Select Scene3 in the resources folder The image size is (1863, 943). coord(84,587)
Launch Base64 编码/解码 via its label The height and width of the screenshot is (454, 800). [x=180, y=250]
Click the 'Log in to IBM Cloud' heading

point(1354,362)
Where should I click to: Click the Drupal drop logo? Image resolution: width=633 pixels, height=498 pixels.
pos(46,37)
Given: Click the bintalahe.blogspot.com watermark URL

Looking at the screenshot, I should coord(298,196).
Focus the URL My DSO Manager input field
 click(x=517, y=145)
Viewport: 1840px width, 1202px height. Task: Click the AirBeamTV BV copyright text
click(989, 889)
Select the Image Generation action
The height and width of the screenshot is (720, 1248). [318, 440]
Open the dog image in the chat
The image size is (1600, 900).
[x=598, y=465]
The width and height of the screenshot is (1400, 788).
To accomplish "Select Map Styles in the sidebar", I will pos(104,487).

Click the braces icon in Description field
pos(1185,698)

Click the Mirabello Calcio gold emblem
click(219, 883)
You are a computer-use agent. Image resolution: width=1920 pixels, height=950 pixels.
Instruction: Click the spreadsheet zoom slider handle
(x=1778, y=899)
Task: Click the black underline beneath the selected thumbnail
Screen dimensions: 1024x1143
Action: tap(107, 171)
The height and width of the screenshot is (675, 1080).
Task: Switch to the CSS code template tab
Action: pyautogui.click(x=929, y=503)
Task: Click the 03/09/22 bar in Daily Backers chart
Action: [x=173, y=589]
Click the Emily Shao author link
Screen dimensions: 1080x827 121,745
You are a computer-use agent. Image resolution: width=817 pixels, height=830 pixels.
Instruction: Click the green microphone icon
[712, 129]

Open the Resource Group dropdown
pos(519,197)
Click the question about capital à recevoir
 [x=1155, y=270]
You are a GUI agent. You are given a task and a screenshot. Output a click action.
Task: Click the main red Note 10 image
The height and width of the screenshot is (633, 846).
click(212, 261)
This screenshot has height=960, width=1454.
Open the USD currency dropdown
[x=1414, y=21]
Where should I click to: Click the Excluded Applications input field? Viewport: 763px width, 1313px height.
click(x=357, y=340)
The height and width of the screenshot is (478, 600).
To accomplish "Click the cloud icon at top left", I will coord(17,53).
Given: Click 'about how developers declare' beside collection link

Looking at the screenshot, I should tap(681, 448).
################
Work to be completed
All lines from the one that contains "Where should I click to: Click the Excluded" through the end of the material are to be quoted exactly, with both ends included.

Reply
Where should I click to: Click the Excluded Applications input field? Viewport: 763px width, 1313px height.
click(x=357, y=340)
The height and width of the screenshot is (478, 600).
To accomplish "Click the cloud icon at top left", I will coord(17,53).
Given: Click 'about how developers declare' beside collection link

Looking at the screenshot, I should tap(681, 448).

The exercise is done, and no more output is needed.